13 Allora Dio disse a Noè: «E' venuta per me la fine di ogni uomo, perché la terra, per causa loro, è piena di violenza; ecco, io li distruggerò insieme con la terra.
Daarom zeide God tot Noach: Het einde van alle vlees is voor Mijn aangezicht gekomen; want de aarde is door hen vervuld met wrevel; en zie, Ik zal hen met de aarde verderven.
14 Fatti un'arca di legno di cipresso; dividerai l'arca in scompartimenti e la spalmerai di bitume dentro e fuori.
Maak u een ark van goferhout; met kameren zult gij deze ark maken; en gij zult die bepekken van binnen en van buiten met pek.
15 Ecco come devi farla: l'arca avrà trecento cubiti di lunghezza, cinquanta di larghezza e trenta di altezza.
En aldus is het, dat gij haar maken zult: driehonderd ellen zij de lengte der ark, vijftig ellen haar breedte, en dertig ellen haar hoogte.
16 Farai nell'arca un tetto e a un cubito più sopra la terminerai; da un lato metterai la porta dell'arca. La farai a piani: inferiore, medio e superiore.
Gij zult een venster aan de ark maken, en zult haar volmaken tot een elle van boven; en de deur der ark zult gij in haar zijde zetten; gij zult ze met onderste, tweede en derde verdiepingen maken.
17 Ecco io manderò il diluvio, cioè le acque, sulla terra, per distruggere sotto il cielo ogni carne, in cui è alito di vita; quanto è sulla terra perirà.
Want Ik, zie, Ik breng een watervloed over de aarde, om alle vlees, waarin een geest des levens is, van onder den hemel te verderven; al wat op de aarde is, zal den geest geven.
18 Ma con te io stabilisco la mia alleanza.
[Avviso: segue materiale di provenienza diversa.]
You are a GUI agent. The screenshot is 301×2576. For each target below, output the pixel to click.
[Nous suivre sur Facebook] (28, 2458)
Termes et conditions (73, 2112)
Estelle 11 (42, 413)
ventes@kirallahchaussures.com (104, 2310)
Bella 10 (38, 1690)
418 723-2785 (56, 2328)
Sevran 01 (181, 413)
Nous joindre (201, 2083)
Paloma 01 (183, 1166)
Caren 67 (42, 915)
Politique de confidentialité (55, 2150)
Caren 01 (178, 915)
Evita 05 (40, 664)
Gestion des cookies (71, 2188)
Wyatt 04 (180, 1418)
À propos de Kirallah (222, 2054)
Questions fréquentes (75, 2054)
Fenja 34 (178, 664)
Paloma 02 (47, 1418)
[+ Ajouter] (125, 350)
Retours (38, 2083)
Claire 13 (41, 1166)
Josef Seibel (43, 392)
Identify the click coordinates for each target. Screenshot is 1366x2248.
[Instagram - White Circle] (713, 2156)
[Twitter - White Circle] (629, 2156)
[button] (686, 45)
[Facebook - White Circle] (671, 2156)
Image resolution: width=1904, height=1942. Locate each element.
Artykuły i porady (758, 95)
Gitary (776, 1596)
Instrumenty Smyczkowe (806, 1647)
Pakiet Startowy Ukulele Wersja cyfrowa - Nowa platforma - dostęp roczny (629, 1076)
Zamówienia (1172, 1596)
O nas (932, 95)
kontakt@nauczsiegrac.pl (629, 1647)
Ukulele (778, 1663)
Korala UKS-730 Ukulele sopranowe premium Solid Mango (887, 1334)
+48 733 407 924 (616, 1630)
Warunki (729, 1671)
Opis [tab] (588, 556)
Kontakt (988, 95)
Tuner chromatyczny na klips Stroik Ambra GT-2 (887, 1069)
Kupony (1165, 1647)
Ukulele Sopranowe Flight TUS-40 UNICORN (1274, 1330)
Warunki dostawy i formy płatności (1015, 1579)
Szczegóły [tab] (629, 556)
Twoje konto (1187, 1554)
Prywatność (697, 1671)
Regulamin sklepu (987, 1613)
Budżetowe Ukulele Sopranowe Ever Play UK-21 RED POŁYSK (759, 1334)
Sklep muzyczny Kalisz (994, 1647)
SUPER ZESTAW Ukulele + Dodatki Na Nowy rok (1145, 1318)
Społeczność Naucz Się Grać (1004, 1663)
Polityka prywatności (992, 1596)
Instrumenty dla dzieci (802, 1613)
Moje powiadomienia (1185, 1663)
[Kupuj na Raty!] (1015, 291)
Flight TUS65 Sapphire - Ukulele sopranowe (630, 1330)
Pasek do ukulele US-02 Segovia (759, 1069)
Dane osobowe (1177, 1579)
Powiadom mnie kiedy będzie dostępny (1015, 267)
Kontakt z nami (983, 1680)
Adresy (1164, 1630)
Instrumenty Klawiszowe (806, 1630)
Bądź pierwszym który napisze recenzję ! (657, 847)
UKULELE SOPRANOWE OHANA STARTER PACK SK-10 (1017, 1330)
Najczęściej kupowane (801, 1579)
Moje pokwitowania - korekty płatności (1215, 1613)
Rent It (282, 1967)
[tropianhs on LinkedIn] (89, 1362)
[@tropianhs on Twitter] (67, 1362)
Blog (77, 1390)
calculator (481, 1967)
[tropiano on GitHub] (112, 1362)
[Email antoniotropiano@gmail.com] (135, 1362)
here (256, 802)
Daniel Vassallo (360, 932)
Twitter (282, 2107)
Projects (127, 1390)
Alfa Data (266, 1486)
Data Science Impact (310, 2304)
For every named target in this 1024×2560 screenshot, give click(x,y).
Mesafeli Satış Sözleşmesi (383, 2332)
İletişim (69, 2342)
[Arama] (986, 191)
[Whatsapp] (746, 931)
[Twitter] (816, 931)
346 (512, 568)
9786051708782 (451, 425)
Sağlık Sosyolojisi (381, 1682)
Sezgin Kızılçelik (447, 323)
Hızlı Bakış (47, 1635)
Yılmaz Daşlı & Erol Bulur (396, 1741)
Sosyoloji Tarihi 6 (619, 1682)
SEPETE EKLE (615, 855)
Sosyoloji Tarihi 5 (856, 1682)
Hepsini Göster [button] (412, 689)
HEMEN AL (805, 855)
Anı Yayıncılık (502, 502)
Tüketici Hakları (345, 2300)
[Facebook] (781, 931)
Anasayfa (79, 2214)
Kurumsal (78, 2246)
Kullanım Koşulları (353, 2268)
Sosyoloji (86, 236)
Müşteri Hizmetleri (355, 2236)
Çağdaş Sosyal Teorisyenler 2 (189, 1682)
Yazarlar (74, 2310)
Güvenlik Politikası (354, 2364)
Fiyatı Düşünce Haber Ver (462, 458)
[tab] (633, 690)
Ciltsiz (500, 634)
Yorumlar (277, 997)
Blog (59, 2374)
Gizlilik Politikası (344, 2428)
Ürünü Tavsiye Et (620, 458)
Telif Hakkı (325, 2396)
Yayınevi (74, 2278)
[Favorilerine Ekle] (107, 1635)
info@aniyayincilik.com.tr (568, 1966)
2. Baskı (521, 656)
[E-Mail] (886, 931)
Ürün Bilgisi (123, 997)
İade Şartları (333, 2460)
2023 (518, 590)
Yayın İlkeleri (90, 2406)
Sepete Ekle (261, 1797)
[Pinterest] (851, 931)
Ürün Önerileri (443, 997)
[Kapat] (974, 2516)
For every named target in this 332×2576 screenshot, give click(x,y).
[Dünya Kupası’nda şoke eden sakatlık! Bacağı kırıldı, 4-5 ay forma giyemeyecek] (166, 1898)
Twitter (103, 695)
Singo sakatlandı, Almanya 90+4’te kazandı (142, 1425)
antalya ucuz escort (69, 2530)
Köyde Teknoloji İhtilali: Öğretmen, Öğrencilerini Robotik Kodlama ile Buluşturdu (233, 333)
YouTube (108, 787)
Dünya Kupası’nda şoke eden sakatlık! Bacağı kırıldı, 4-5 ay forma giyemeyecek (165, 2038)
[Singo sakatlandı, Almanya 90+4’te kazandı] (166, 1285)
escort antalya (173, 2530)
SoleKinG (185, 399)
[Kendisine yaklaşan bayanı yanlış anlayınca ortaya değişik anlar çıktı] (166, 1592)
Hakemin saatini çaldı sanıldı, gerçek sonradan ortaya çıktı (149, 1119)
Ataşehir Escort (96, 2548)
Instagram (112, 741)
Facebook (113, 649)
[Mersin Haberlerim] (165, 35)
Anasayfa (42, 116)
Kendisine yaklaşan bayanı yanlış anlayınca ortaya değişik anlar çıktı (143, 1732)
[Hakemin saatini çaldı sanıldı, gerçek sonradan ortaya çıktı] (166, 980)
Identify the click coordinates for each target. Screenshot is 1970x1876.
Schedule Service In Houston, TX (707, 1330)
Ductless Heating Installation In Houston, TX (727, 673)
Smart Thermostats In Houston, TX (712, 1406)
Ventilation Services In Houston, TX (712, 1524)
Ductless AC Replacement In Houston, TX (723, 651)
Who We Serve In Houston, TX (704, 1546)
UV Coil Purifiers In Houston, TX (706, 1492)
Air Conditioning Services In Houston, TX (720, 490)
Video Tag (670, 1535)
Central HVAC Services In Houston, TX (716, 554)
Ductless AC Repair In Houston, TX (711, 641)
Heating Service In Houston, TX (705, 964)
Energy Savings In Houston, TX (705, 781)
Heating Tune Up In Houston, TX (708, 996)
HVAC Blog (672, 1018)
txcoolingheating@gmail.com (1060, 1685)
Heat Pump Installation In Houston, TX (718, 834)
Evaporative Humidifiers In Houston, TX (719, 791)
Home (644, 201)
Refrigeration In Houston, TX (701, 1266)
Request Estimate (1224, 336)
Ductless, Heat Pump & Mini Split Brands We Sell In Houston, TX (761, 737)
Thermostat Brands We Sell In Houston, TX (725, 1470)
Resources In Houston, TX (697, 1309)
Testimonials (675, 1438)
Entrerai nell'arca tu e con te i tuoi figli, tua moglie e le mogli dei tuoi figli.
Maar met u zal Ik Mijn verbond oprichten; en gij zult in de ark gaan, gij, en uw zonen, en uw huisvrouw, en de vrouwen uwer zonen met u.
19 Di quanto vive, di ogni carne, introdurrai nell'arca due di ogni specie, per conservarli in vita con te: siano maschio e femmina.
En gij zult van al wat leeft, van alle vlees, twee van elk, doen in de ark komen, om met u in het leven te behouden: mannetje en wijfje zullen zij zijn;
20 Degli uccelli secondo la loro specie, del bestiame secondo la propria specie e di tutti i rettili della terra secondo la loro specie, due d'ognuna verranno con te, per essere conservati in vita.
Van het gevogelte naar zijn aard, en van het vee naar zijn aard, van al het kruipend gedierte des aardbodems naar zijn aard, twee van elk zullen tot u komen, om die in het leven te behouden.
21 Quanto a te, prenditi ogni sorta di cibo da mangiare e raccoglilo presso di te: sarà di nutrimento per te e per loro».
En gij, neem voor u van alle spijze, die gegeten wordt, en verzamel ze tot u, opdat zij u en hun tot spijze zij.
22 Noè eseguì tutto; come Dio gli aveva comandato, così egli fece.
En Noach deed het; naar al wat God hem geboden had, zo deed hij.